I also had a physical this past Thursday with Dr. Chaudry, one of the bone marrow team who will see me daily on Unit 57 at the Foothills a week from Monday. Dr. Chaudry had to review my entire history (which is as colourful as it gets) and check me out. He has known me since my disease surfaced in 1997, visited me in ICU back in 2006, and really didn't seem that excited about having to send me back to 57 again especially when I look so healthy right now. When I pointed out his lack of excitement, he just sighed heavily and said he wished they didn't have to make me sick again. It's a bit of a reminder of the reality of what I am heading into. While Dr. Brown has been working non-stop to get this trial approved, communicating with me every week (I have his cell, home, work and email!) with updates and knowing my desire to do this treatment, Dr. Chaudry hasn't seen me as often since the 2006 disaster. These doctors have become friends and I see the weight of my journey on them more than ever now. I have told them I'm in it to win, and I hope to share that win with them, along with everyone else.

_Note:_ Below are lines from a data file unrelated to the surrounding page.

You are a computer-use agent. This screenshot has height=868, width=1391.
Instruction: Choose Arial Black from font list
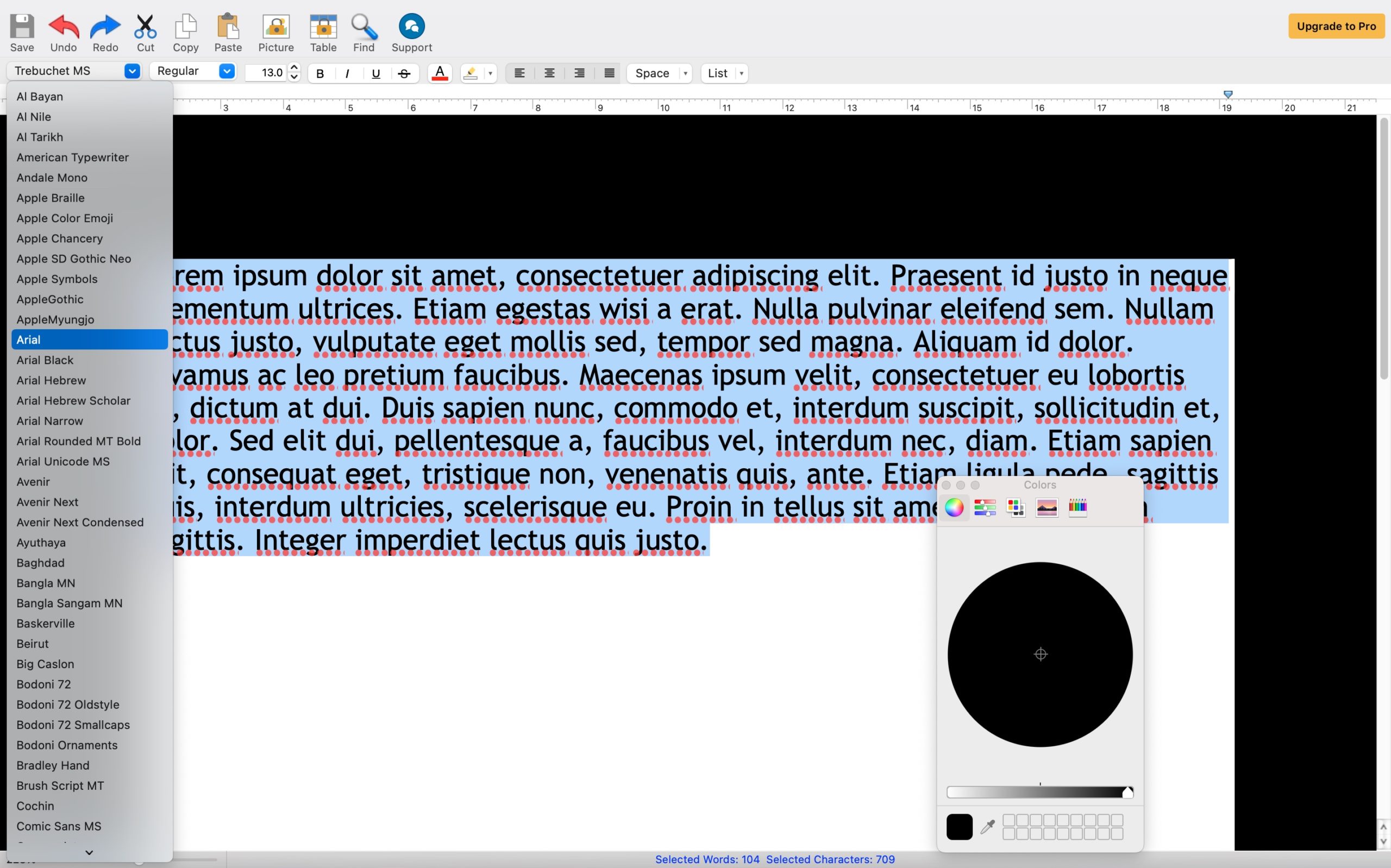click(x=45, y=360)
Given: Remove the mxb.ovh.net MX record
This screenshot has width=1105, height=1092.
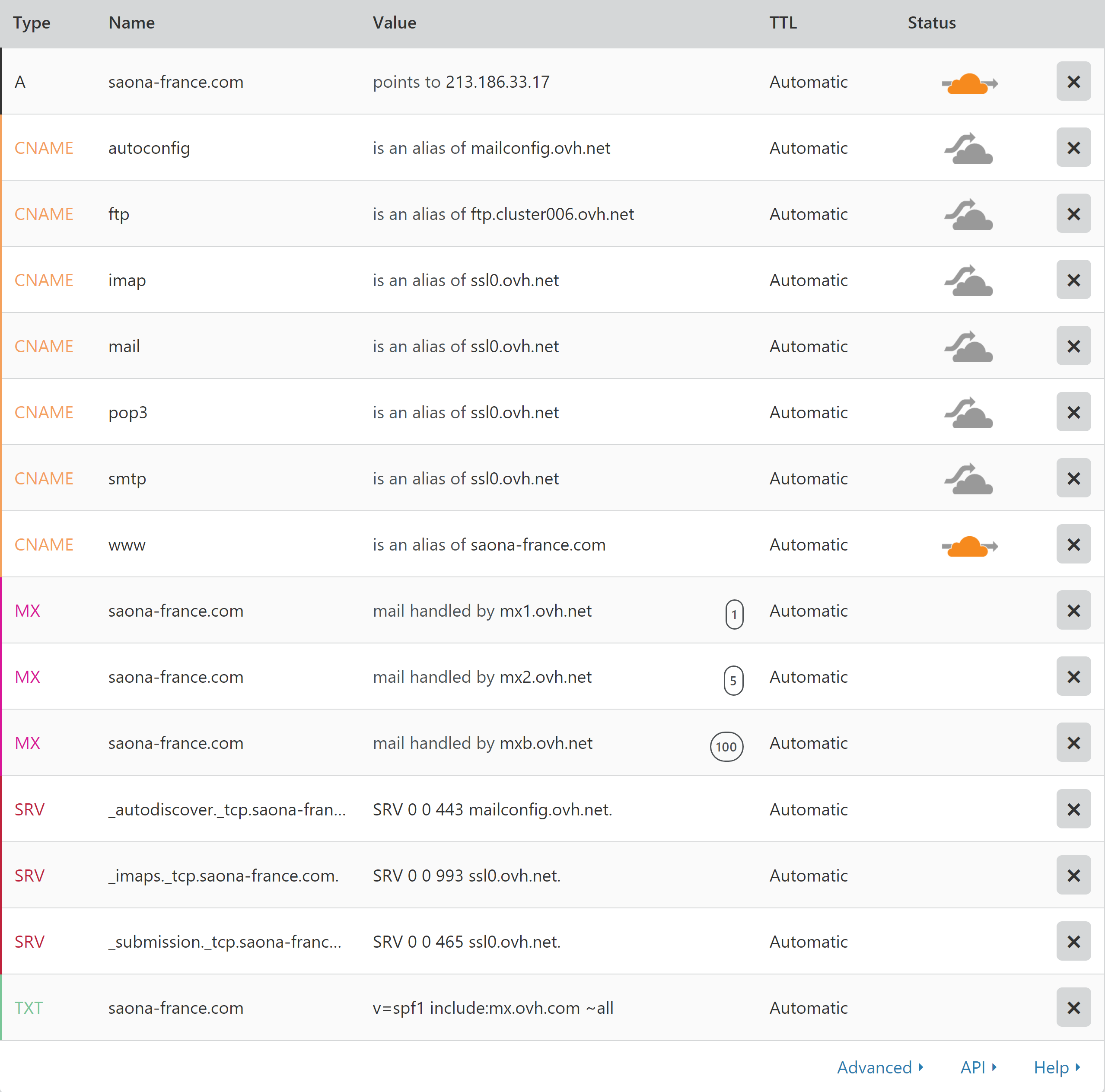Looking at the screenshot, I should click(1073, 742).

Seeing Dr. Aung a couple more times last week in Edmonton was fabulous. Those visits, along with daily Qi Gong and more acupuncture by my physiotherapist (consulting with Dr. Aung) have allowed me to feel strong mentally and physically, and feel 90% of my toes. I can balance on one foot and do Yoga poses now when I couldn't even lift one foot off the ground 6 weeks ago! I can also run up the stairs now...bizarre!
A week ago last Friday Mary Ellen and Bob had us over for dinner with Marty and Karen (all uncles and aunts) that was wonderful. To spend an evening eating delicious food with wonderful people who love me so much was energizing for me. I am so fortunate.

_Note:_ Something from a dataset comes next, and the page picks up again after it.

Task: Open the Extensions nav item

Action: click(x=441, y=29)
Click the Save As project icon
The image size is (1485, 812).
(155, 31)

Last Wednesday I celebrated 34 years of life, with another delicious dinner at a restaurant in Calgary "BLVD" with Mom, Dad, my brother, Dana, Tasha and Ryan. It was a great night, and a chance to enjoy time together with my key "hospital team" before these next few weeks explode.
The weather did not cooperate for these last two days of normal freedom! I had planned to go to the Children's Festival today with Tasha and Talyn and then golf with Dad, but the cold rain changed that. Instead I did some inside boxing, bowling with mom and Tasha and brain academy with Dad. The Wii has no weather restrictions...
I feel very strong and ready to take on this next couple of months. Absolutely. Of course, that does not mean I am not concerned about the challenges that lie ahead. Tomorrow I go into the hospital to have a central venous catheter (CVC) inserted. It is a silicone tube that is inserted into a large chest vein that runs to the heart. The line is extremely important for the transplant process as it is the primary tool for blood collection, chemotherapy infusion, blood transfusion, antibiotics, hydration etc. I have had them inserted 3 times before, once for each transplant and once after my last relapse. Unfortunately, the stitches from the last insertion in 2006 were the primary source of the flesh-eating disease that I experienced, which sent me into emergency surgery, Intensive Care and months of complications. My neck and chest now have virtually no tissue between the bones and the skin...which will make the insertion tomorrow a little interesting to say the least. I am probably more concerned about tomorrow and the coming week when the incisions heal than I am about the experimental chemo and transplant! Dr. Chaudry talked directly to the radiology doctor last Thursday to explain my situation, and Dr. Brown had ordered an ultrasound last December so they could "explore" the possibilities for the line...so I am sure it will be okay, but I'll be really happy when it's inserted and then when the stitches are healed and removed 10 days from now. Mmmmm. Breathe in. Breathe out.